Je vais vous donner un peu plus de contexte. Le budget de 2021 prévoit jusqu’à 30 milliards de dollars sur cinq ans et 8,3 milliards de dollars par année par la suite pour l’apprentissage et la garde des jeunes enfants, y compris l’apprentissage et la garde des jeunes enfants autochtones. Dans le cadre de cette annonce, le gouvernement propose de collaborer avec les provinces et les territoires pour réaliser des progrès considérables en vue d’établir un réseau qui fonctionne pour les familles. Le budget propose donc de consacrer 27,2 milliards de dollars, sur les 30 milliards de dollars, aux provinces et aux territoires. Ce financement serait suffisant pour réduire de 50 % le coût des services de garde réglementés d’ici la fin de 2022 dans l’ensemble des provinces et des territoires et pour ramener les frais de garde à 10 $ par jour d’ici 2025-2026, ainsi que pour accroître le nombre de places dans des garderies réglementées de qualité partout au pays et favoriser la croissance d’une main-d’œuvre qualifiée en éducation de la petite enfance.
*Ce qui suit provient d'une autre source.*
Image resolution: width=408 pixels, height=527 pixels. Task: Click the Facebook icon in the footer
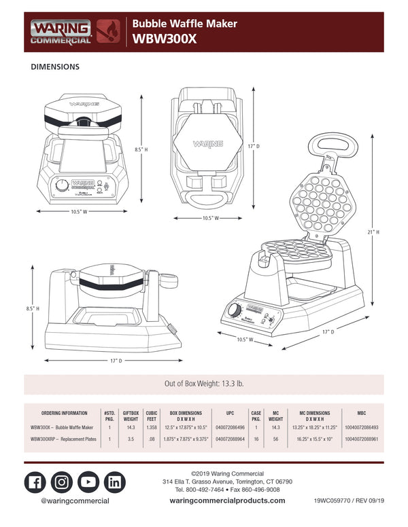click(x=35, y=481)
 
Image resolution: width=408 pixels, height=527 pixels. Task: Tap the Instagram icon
click(x=62, y=481)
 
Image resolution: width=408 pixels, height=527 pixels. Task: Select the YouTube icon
click(x=88, y=481)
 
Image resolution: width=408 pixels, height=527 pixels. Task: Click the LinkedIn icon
click(x=115, y=481)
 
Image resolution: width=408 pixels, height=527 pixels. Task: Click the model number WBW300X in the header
click(x=165, y=39)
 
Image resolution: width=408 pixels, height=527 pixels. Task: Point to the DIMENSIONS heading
click(x=55, y=67)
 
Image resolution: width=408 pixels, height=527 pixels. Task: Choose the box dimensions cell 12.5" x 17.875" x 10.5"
click(x=185, y=427)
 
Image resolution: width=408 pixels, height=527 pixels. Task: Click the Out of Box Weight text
click(x=204, y=384)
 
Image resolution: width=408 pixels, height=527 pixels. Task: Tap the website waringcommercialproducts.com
click(x=227, y=501)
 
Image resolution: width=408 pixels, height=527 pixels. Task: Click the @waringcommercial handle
click(x=75, y=501)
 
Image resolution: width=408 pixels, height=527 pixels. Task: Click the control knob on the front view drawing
click(x=62, y=184)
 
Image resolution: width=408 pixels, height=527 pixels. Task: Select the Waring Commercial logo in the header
click(x=60, y=31)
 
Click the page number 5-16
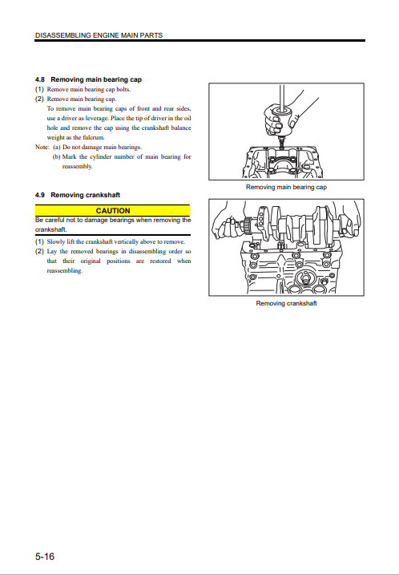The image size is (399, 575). pos(45,557)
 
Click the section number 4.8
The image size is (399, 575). pos(40,79)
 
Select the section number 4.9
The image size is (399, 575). pos(40,195)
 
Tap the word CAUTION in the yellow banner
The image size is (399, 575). pos(113,211)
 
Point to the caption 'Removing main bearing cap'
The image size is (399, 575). pos(286,187)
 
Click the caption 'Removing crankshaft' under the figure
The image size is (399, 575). pos(286,303)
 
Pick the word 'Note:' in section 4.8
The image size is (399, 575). pos(42,147)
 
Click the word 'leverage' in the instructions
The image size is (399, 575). pos(97,119)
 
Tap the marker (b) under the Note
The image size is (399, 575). pos(56,156)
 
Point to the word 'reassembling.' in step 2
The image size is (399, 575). pos(64,270)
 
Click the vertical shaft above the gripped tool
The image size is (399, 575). pos(282,97)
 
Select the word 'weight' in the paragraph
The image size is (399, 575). pos(54,137)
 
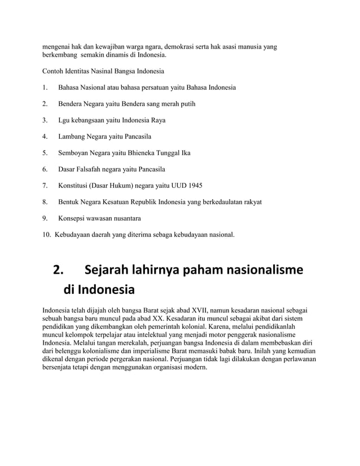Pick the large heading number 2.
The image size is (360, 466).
57,270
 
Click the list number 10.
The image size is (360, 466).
47,234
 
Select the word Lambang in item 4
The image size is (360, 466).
72,137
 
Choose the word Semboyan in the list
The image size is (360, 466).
75,152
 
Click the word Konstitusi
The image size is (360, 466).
76,185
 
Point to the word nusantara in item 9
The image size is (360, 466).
122,218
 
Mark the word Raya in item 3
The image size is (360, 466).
157,120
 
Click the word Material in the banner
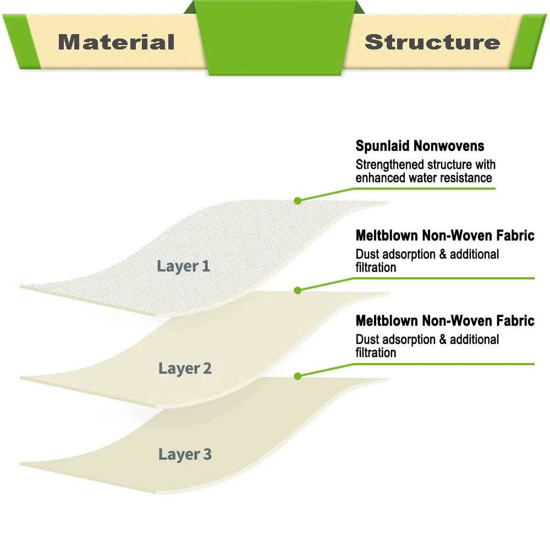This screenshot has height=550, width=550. coord(116,42)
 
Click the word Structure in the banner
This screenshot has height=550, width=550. coord(432,42)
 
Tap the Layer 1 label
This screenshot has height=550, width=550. coord(183,266)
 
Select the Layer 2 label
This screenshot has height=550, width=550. coord(185,369)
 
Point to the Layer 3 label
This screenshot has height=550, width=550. coord(185,455)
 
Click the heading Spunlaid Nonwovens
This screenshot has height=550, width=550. coord(420,146)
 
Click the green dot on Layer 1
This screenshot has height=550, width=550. coord(298,201)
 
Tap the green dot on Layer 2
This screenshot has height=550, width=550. coord(298,290)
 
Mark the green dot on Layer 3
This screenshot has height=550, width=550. coord(298,376)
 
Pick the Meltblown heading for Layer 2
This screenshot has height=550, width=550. coord(445,236)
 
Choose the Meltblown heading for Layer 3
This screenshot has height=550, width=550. coord(445,321)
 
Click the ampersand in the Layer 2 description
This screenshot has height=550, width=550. coord(443,254)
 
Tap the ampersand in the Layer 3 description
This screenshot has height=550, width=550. coord(443,339)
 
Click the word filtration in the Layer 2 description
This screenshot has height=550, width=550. coord(376,268)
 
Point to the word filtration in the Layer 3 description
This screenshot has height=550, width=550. coord(376,353)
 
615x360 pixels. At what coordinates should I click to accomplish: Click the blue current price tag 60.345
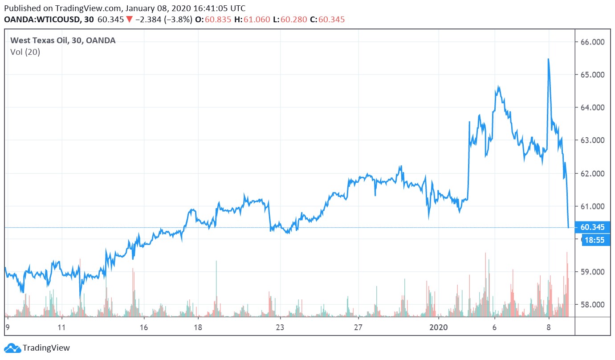click(592, 227)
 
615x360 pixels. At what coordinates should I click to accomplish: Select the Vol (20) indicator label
click(25, 52)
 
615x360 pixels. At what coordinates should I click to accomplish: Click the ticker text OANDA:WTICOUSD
click(42, 20)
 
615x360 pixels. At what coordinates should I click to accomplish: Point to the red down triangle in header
click(129, 20)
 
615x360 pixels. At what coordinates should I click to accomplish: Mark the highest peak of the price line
click(548, 59)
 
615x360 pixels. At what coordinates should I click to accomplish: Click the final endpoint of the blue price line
click(568, 227)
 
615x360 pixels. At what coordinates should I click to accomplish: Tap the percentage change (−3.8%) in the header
click(179, 20)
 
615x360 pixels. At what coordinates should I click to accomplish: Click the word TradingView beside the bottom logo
click(46, 348)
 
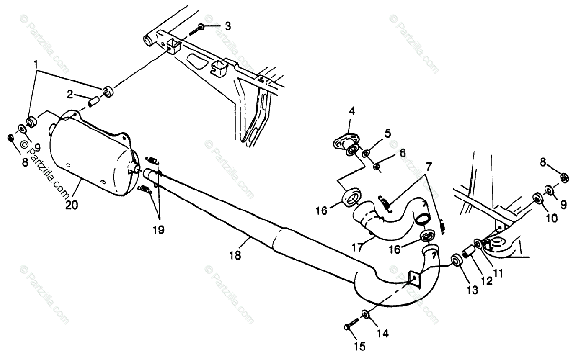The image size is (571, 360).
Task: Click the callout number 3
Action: [x=228, y=27]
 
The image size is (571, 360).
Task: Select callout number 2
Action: [x=70, y=94]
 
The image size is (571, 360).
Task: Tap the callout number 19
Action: [x=158, y=230]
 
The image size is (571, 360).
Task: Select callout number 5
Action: [x=388, y=133]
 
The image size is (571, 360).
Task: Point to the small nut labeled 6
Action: [x=376, y=167]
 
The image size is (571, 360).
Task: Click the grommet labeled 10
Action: [x=538, y=198]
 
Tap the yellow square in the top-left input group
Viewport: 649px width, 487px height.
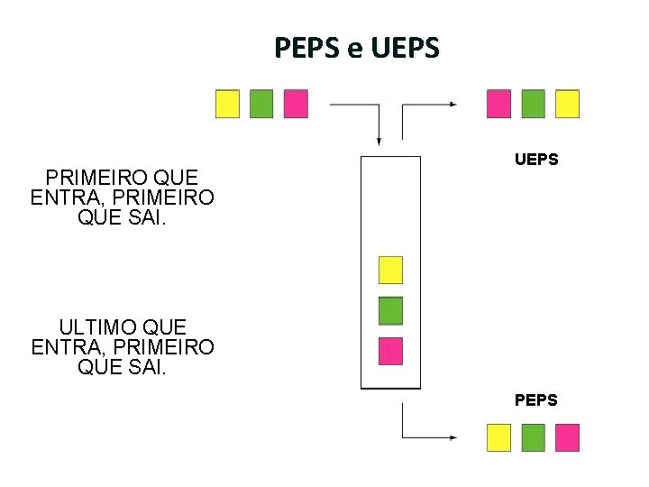tap(227, 104)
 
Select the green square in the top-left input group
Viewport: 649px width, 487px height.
tap(261, 104)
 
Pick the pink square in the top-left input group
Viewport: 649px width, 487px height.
tap(296, 104)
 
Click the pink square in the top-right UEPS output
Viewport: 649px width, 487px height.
tap(498, 104)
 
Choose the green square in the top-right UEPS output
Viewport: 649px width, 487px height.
tap(533, 104)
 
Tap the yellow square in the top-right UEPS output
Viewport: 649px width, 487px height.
tap(567, 104)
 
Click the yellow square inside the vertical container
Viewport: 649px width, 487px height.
tap(390, 270)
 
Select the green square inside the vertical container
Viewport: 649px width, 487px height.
tap(390, 310)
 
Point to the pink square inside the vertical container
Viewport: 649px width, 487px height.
tap(390, 350)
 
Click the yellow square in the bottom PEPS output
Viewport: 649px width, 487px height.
tap(498, 437)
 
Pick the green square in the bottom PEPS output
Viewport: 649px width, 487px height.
tap(533, 437)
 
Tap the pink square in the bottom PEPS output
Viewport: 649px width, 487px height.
tap(567, 437)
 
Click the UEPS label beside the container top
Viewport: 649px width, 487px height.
tap(536, 160)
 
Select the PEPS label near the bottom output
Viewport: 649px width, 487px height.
tap(536, 400)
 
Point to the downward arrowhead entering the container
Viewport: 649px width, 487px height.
tap(379, 140)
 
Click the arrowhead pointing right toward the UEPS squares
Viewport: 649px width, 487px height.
tap(453, 105)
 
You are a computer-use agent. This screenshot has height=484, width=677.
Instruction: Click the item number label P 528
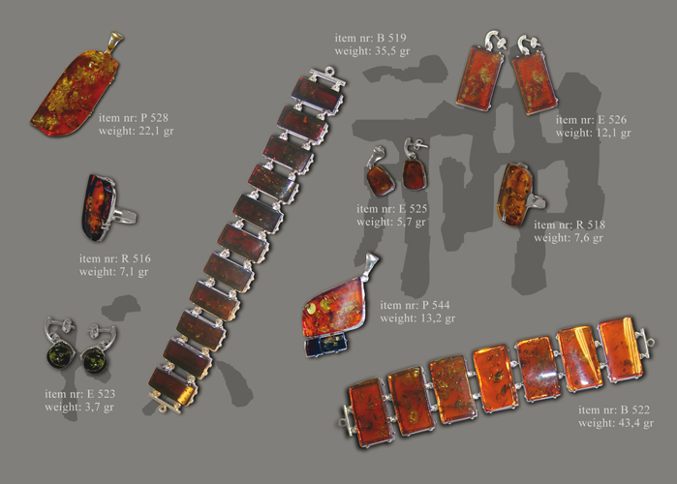pos(133,117)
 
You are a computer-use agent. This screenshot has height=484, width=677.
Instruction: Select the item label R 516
pos(115,258)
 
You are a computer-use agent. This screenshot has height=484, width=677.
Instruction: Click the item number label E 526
pos(591,119)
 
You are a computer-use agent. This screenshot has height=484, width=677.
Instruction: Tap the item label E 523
pos(79,393)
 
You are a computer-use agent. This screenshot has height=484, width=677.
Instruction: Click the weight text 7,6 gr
pos(588,238)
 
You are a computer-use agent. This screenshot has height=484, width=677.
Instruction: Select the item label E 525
pos(391,209)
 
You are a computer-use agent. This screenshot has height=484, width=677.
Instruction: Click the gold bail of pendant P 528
pos(113,41)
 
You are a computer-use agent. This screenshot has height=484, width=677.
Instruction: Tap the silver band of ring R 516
pos(125,215)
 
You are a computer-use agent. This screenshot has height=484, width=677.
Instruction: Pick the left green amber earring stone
pos(60,355)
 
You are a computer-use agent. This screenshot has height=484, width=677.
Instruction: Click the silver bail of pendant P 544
pos(371,263)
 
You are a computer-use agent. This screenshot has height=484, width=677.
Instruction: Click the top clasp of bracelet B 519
pos(327,76)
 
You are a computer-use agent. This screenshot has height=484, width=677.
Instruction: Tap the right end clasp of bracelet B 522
pos(645,343)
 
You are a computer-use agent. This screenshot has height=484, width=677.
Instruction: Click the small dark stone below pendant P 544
pos(326,346)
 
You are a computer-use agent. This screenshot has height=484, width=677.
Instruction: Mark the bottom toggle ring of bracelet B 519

Le budget propose également un financement par l’entremise du Fonds pour l’accessibilité afin d’aider à rendre les garderies plus accessibles aux enfants, aux parents et au personnel ayant un handicap.

Par ailleurs, le budget propose la mise sur pied d’un conseil consultatif national chargé de fournir des conseils d’experts sur les enjeux et les défis auxquels fait face le secteur de l’apprentissage et de la garde des jeunes enfants. Le conseil sera soutenu par un secrétariat fédéral qui relève d’Emploi et Développement social Canada et qui a été créé dans le cadre de l’Énoncé économique de l’automne de 2020. Ainsi, le budget de 2021 prévoit un financement supplémentaire des capacités.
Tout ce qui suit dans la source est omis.